§ **Task brief**
Every entry needs to be written out again exactly.

Stored items
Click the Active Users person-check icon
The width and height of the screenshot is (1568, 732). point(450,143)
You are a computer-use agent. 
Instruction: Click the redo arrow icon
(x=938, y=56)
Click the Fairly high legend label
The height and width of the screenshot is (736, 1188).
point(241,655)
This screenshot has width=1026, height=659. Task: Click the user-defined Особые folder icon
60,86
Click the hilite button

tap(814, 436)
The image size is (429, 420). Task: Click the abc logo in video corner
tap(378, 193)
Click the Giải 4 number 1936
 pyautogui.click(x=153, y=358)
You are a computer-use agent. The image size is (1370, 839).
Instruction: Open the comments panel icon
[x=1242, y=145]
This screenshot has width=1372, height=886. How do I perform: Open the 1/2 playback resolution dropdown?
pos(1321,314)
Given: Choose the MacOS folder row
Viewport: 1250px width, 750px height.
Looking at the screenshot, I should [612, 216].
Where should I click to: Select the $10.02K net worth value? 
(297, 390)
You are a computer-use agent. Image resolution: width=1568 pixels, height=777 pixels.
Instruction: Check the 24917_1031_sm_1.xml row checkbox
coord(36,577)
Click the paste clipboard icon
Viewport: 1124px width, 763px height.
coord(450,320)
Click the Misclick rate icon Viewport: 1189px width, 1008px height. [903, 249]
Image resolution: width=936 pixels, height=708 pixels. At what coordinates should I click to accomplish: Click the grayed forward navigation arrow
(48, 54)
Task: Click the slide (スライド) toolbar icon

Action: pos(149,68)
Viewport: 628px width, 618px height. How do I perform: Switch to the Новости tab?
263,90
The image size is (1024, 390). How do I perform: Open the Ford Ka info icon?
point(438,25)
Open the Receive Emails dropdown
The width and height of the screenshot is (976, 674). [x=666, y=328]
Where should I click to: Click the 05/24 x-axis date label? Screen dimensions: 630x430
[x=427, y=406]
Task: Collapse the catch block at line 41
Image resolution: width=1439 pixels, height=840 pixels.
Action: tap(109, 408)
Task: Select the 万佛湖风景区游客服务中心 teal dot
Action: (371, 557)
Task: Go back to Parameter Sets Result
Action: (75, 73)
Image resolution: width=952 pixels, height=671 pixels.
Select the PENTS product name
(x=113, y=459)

§ **Answer to the problem**
Click the Active Users person-check icon
The width and height of the screenshot is (1568, 732). point(450,143)
You are a computer-use agent. 
Instruction: Click the redo arrow icon
(x=938, y=56)
Click the Fairly high legend label
The height and width of the screenshot is (736, 1188).
point(241,655)
This screenshot has width=1026, height=659. Task: Click the user-defined Особые folder icon
60,86
Click the hilite button

tap(814, 436)
The image size is (429, 420). Task: Click the abc logo in video corner
tap(378, 193)
Click the Giải 4 number 1936
 pyautogui.click(x=153, y=358)
You are a computer-use agent. The image size is (1370, 839).
Instruction: Open the comments panel icon
[x=1242, y=145]
This screenshot has width=1372, height=886. How do I perform: Open the 1/2 playback resolution dropdown?
pos(1321,314)
Given: Choose the MacOS folder row
Viewport: 1250px width, 750px height.
Looking at the screenshot, I should [612, 216].
Where should I click to: Select the $10.02K net worth value? 
(297, 390)
You are a computer-use agent. Image resolution: width=1568 pixels, height=777 pixels.
Instruction: Check the 24917_1031_sm_1.xml row checkbox
coord(36,577)
Click the paste clipboard icon
Viewport: 1124px width, 763px height.
coord(450,320)
Click the Misclick rate icon Viewport: 1189px width, 1008px height. [903, 249]
Image resolution: width=936 pixels, height=708 pixels. At what coordinates should I click to accomplish: Click the grayed forward navigation arrow
(48, 54)
Task: Click the slide (スライド) toolbar icon

Action: pos(149,68)
Viewport: 628px width, 618px height. How do I perform: Switch to the Новости tab?
263,90
The image size is (1024, 390). How do I perform: Open the Ford Ka info icon?
point(438,25)
Open the Receive Emails dropdown
The width and height of the screenshot is (976, 674). [x=666, y=328]
Where should I click to: Click the 05/24 x-axis date label? Screen dimensions: 630x430
[x=427, y=406]
Task: Collapse the catch block at line 41
Image resolution: width=1439 pixels, height=840 pixels.
Action: tap(109, 408)
Task: Select the 万佛湖风景区游客服务中心 teal dot
Action: (371, 557)
Task: Go back to Parameter Sets Result
Action: (75, 73)
Image resolution: width=952 pixels, height=671 pixels.
Select the PENTS product name
(x=113, y=459)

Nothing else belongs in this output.